WHAT THIS TASK INVOLVES - The required answer is a copy of each line in the entries below that includes "will".

*** RECORDS SUPPLIED Section Begins ***

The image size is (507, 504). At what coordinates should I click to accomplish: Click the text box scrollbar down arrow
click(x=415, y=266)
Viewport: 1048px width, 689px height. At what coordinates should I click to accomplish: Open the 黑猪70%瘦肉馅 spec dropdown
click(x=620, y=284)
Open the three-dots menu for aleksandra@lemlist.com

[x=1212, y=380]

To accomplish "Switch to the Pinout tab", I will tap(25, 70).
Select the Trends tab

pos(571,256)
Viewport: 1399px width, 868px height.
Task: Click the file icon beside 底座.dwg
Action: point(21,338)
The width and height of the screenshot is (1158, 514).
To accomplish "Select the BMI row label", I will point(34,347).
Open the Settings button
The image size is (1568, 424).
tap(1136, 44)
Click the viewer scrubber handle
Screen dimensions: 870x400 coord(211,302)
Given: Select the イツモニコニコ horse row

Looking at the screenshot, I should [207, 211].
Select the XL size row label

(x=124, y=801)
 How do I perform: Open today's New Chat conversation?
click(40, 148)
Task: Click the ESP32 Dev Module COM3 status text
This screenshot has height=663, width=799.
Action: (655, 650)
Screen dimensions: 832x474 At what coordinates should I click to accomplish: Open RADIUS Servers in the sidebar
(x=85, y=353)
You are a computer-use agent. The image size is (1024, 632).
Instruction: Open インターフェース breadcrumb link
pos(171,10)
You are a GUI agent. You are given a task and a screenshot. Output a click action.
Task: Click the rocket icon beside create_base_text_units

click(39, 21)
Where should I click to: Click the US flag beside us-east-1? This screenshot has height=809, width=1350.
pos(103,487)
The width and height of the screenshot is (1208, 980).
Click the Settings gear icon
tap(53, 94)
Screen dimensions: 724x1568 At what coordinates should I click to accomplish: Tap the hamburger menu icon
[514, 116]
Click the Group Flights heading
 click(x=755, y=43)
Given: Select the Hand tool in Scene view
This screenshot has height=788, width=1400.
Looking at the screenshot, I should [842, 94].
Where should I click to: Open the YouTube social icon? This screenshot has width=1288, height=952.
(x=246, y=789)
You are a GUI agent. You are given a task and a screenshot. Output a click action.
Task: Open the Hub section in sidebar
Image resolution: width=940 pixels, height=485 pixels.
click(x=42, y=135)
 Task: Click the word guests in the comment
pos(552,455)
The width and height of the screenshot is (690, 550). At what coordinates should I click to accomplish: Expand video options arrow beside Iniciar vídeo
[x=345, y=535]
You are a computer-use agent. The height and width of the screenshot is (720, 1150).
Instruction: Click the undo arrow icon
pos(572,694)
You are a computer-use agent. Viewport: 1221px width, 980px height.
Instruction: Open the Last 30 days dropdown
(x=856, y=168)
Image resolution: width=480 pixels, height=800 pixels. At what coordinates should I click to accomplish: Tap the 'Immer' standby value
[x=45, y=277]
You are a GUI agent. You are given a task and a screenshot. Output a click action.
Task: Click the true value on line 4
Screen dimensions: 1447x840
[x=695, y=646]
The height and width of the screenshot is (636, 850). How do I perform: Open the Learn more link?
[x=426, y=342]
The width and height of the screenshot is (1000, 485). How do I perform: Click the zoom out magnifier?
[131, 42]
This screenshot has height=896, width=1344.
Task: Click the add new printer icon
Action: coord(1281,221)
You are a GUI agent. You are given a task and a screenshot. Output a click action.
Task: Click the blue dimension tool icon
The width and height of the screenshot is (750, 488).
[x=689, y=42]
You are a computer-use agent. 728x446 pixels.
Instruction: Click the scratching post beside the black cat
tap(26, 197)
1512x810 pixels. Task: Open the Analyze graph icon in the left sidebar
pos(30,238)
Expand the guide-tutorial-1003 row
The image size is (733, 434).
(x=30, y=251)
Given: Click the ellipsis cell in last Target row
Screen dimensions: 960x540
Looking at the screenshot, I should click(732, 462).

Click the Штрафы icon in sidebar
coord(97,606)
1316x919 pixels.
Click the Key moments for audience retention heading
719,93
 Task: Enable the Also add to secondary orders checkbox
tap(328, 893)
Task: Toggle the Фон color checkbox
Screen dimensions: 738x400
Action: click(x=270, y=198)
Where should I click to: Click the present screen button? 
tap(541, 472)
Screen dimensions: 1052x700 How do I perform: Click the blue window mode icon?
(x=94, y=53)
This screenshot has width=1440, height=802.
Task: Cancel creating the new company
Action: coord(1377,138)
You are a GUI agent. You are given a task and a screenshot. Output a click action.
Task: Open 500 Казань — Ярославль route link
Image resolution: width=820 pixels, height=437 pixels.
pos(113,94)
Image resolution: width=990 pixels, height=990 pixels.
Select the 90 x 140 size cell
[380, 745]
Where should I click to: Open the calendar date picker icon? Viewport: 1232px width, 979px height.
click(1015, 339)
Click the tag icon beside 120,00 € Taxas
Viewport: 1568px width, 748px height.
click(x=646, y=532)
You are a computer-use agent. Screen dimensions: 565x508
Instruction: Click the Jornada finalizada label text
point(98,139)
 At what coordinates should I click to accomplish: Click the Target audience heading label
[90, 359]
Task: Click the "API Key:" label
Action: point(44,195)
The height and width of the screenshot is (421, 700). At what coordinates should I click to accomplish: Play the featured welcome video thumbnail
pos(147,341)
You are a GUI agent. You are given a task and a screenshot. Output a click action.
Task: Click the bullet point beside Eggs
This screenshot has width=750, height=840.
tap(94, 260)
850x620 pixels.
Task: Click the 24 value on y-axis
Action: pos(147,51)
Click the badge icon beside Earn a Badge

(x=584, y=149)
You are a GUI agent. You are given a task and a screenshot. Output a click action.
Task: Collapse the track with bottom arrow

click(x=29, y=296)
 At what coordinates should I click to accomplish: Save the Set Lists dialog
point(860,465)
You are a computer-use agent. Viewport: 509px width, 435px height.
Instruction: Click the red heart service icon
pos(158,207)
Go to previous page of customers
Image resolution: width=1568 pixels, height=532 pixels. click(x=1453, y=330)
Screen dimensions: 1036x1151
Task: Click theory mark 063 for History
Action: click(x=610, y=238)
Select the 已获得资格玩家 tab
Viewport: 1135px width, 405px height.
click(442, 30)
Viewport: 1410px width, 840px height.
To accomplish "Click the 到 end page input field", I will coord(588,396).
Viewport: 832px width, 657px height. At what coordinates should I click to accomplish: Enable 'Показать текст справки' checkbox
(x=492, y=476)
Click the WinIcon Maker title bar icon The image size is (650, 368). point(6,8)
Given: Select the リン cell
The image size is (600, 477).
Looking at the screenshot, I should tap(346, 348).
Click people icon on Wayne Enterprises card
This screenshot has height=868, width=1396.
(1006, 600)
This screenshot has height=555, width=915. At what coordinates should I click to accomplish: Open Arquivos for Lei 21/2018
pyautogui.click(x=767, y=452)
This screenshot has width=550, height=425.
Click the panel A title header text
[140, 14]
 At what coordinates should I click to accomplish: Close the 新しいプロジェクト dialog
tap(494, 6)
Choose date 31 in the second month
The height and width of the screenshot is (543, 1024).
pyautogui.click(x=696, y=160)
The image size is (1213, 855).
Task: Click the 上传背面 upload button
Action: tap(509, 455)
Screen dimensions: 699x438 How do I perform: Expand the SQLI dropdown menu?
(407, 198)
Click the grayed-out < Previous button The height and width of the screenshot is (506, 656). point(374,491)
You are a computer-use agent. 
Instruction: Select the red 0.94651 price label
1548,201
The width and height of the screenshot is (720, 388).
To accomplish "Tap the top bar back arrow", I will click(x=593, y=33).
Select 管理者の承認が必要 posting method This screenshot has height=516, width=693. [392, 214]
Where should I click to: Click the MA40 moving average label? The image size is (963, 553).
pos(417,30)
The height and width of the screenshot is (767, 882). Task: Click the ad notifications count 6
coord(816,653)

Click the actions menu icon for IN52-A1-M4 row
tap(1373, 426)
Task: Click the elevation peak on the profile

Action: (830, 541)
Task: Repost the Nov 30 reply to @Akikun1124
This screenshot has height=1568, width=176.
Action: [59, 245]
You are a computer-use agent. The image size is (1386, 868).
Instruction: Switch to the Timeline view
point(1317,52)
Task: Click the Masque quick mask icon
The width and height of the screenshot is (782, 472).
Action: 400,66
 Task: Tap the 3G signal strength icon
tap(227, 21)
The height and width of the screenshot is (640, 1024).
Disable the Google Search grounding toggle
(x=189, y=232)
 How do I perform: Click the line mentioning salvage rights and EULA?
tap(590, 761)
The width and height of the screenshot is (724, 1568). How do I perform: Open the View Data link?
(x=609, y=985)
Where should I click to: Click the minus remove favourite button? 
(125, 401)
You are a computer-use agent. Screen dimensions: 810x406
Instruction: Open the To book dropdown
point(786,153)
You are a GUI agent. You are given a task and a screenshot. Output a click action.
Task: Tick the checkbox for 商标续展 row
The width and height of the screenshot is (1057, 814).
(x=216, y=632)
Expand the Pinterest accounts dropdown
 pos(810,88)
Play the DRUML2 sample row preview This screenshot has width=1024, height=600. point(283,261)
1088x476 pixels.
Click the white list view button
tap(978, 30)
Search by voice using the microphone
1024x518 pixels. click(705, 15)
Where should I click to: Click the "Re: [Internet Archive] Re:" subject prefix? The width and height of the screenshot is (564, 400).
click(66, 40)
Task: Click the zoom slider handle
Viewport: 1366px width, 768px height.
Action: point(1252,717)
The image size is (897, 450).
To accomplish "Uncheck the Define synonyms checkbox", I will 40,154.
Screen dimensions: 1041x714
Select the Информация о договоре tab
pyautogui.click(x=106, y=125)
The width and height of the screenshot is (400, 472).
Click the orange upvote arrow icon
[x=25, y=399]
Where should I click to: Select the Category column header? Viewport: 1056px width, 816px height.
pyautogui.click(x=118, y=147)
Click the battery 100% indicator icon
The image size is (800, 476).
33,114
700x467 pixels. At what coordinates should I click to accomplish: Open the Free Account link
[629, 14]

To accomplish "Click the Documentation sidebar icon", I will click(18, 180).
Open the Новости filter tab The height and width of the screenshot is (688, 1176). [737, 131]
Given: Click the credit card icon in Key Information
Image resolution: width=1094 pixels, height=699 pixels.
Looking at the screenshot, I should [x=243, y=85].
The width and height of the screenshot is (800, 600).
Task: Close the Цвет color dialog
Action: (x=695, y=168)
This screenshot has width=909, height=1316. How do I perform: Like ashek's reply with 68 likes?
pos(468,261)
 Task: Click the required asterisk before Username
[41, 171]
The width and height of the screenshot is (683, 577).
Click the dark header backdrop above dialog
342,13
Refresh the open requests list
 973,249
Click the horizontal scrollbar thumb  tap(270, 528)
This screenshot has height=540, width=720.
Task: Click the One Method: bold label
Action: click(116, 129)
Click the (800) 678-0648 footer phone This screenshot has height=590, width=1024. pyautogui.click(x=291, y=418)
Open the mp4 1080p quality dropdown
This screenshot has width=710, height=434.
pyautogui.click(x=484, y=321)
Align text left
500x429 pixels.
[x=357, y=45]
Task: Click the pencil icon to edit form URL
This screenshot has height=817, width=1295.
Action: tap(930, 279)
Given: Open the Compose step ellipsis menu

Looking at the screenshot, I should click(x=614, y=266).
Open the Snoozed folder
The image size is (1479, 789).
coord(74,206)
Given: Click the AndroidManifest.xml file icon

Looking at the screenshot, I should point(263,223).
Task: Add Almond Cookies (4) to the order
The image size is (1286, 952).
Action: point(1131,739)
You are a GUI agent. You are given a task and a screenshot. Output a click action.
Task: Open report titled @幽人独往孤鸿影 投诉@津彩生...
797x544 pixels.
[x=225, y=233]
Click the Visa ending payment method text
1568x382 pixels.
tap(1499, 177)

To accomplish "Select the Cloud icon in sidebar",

*** RECORDS SUPPLIED Section Ends ***

THE ANSWER -
To accomplish "Switch to the Pinout tab", I will tap(25, 70).
To accomplish "Select the BMI row label", I will point(34,347).
To accomplish "Click the 到 end page input field", I will coord(588,396).
To accomplish "Tap the top bar back arrow", I will click(x=593, y=33).
To accomplish "Uncheck the Define synonyms checkbox", I will 40,154.
To accomplish "Click the Documentation sidebar icon", I will click(18, 180).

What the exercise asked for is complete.